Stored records
----

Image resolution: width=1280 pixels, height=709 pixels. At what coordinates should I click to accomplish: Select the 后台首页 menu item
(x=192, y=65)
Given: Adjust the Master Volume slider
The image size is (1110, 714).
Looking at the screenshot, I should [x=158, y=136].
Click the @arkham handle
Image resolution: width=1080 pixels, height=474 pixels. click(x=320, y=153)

----

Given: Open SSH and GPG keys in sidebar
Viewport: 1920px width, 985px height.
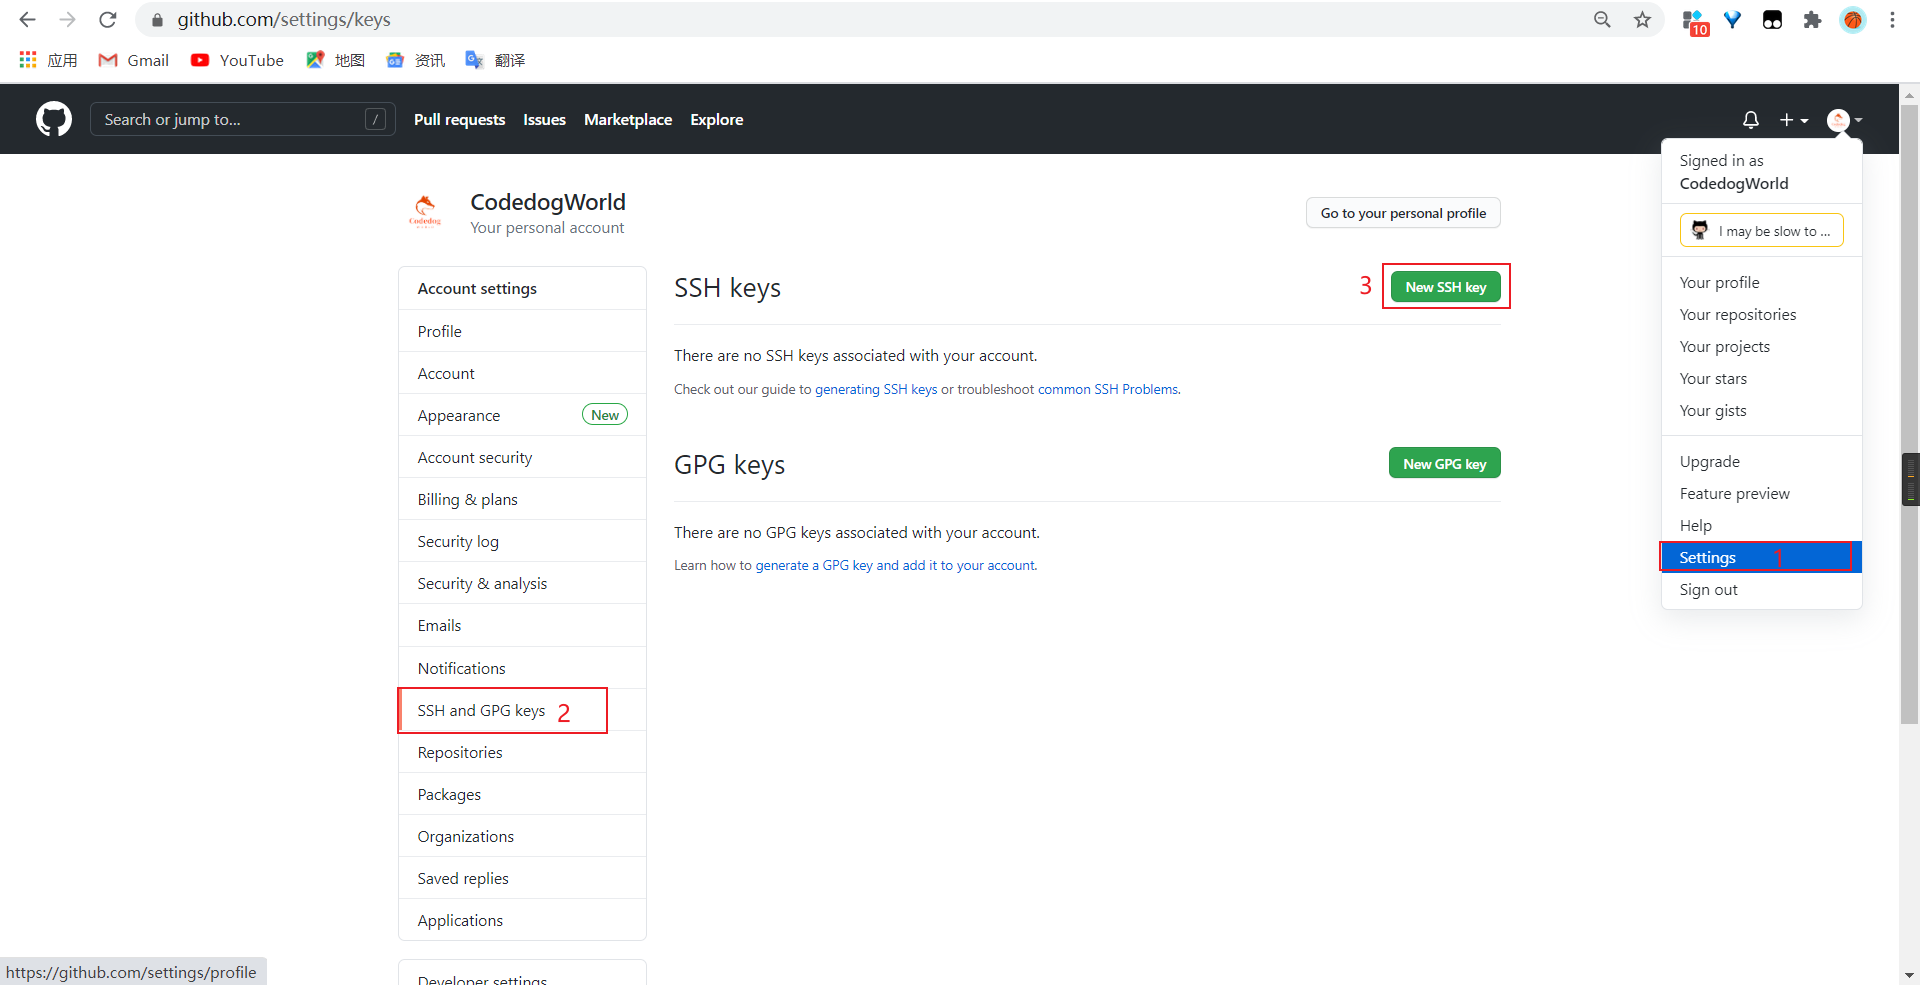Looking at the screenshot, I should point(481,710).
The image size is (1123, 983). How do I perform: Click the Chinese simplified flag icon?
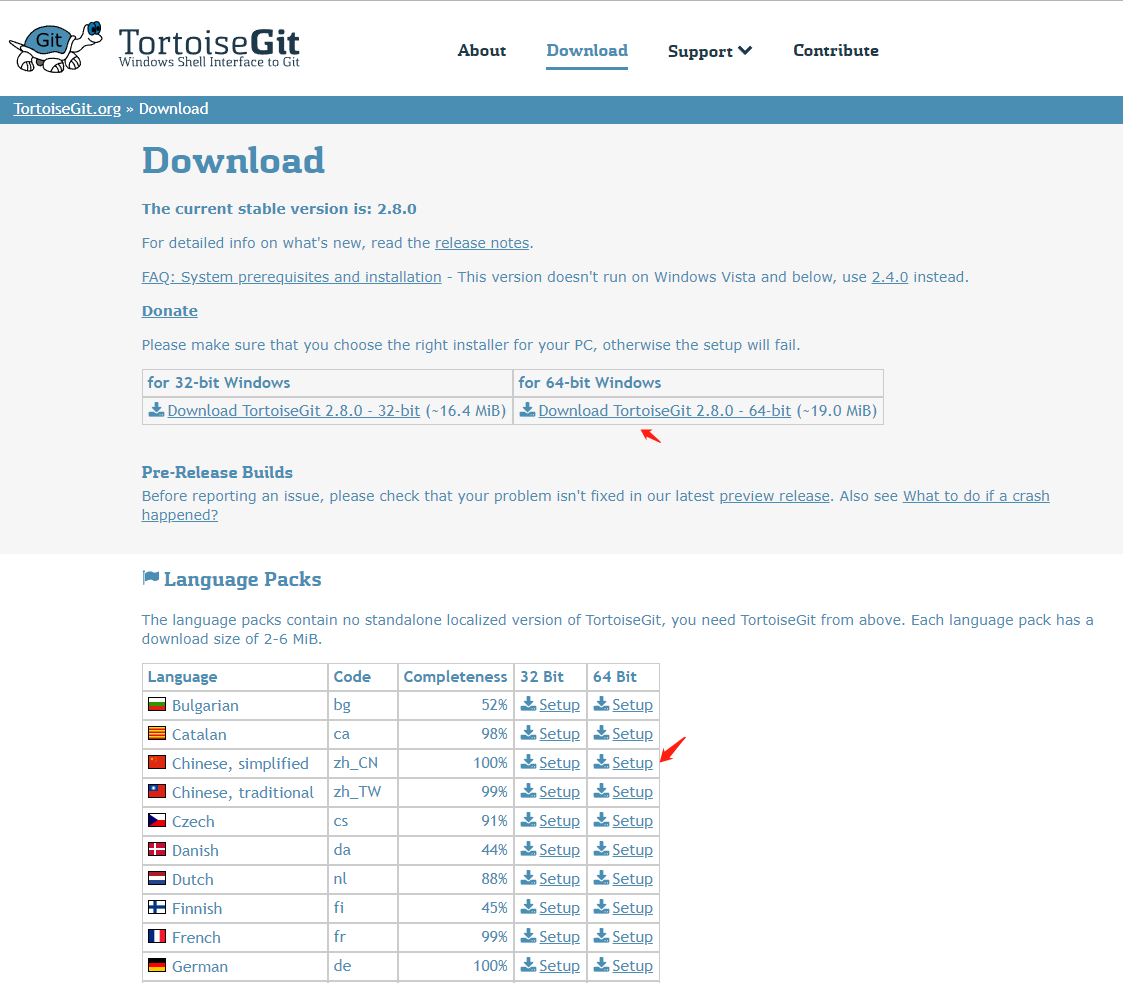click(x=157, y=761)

----

# [WHAT YOU SHOULD DO]
Locate the lines above that hold the word "Given". Show every one of them.

# [ANSWER BOX]
Given: Adjust the Master Volume slider
Given: Open SSH and GPG keys in sidebar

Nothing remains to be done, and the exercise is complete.